A data center — the central element of cloud computing — would have taken months to build and required downtime to expand as each new batch of teachers joined the network.
By building in the Microsoft cloud, using data centers around the world that the company runs, Kim said FullArmor, working with partner SQLSoft, launched the project in weeks and can scale quickly from a pilot to tens of thousands of laptops by the end of the year.
“It extends reach of technology into the community that can take huge benefit from these services and yet may have not had access to it in the short term because of infrastructure requirements,” said Doug Hauger, general manager of Windows Azure at Microsoft.

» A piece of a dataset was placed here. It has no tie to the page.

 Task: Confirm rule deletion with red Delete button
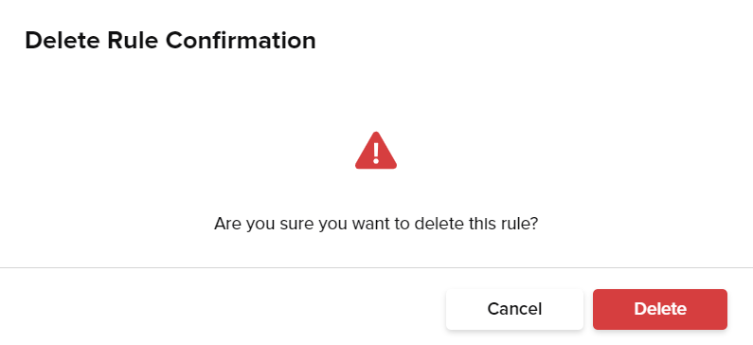pyautogui.click(x=660, y=309)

What’s happening in Ethiopia captures the possibilities of the cloud, he said — “the agility, decreasing time to market, keeping it out of your own data center and allowing you to reach a broad audience regardless of where they are in the world.”
Reducing time, cost
Microsoft says cloud computing has the potential to drastically reduce time and cost of developing applications accessible to massive numbers of users.
Many compare it to the rise of the electrical utility. Before utilities came to dominate the generation and distribution of electricity, businesses had to generate their own power, much the way companies now build their own networks by building data centers.

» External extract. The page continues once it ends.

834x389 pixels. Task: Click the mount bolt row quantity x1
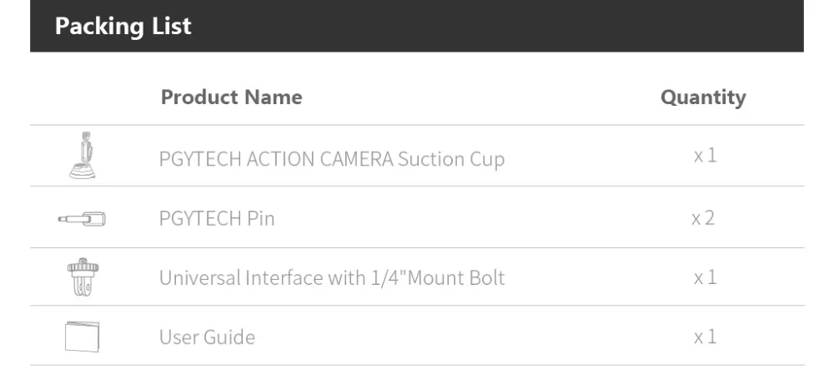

The establishment of electrical-utility companies freed businesses from generating their own electricity. By building massive data centers in towns such as Quincy, Grant County, Microsoft hopes to provide computing as a utility for businesses.
And just as the rise of electrical utilities set off an explosion of assembly-line manufacturing, the cloud could seed a new wave of computing at a scale and speed that would be impossible now, advocates say.

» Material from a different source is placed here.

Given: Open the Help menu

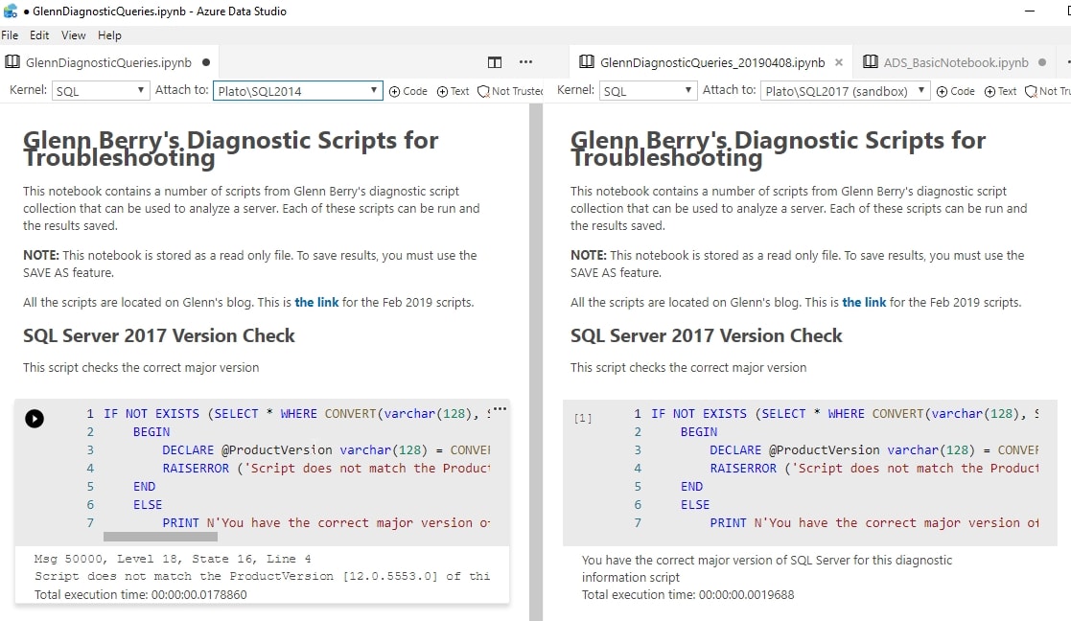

The question is whether corporations will trust their core applications to Microsoft — or Google, Salesforce.com, Amazon.com and other data-center providers.
For instance, would a bank feel secure having its entire repository of financial data hosted on a third party’s equipment?
A Seattle data center caught fire over the Fourth of July and shut down the businesses of several Internet companies, including a Microsoft search engine, Bing Travel.
While Microsoft did not run that data center, the incident highlighted physical risks in an online world.
Education in Ethiopia has undergone dramatic changes over the past 20 years.
Decades of civil unrest eroded the school system, and when the current government came to power in the early 1990s, primary-school enrollment was about 30 percent of school-age children.
It has risen to more than 80 percent, according to some estimates.
“They’re really focused on broad access, but the quality is still very lacking,” said David Makonnen, executive director of the International Leadership Institute Academy of Ethiopia, a Seattle nonprofit raising money to build an academy there.
Students don’t have enough textbooks, the student-teacher ratio is high, and teachers are poorly paid, he said.
A system of keeping track of academic performance, for instance, would allow his academy to spot talented students throughout the country, he said.
FullArmor’s Kim estimates building a network for thousands of teachers would have cost hundreds of dollars per teacher, compared with a few dollars per month via the cloud.
Through the cloud, FullArmor can push software updates, clean out viruses and send curriculum software to each laptop.
To deter theft, the teacher’s laptops are tracked by location, and if they leave an area the laptop’s hard drive can be wiped clean remotely.
Makonnen said that although technology alone cannot improve the quality of education, the laptop program has potential.
“Any effort that includes education through technology capability is something we would support if it improves access and improves technology capability of teachers who today are constrained by resources,” he said.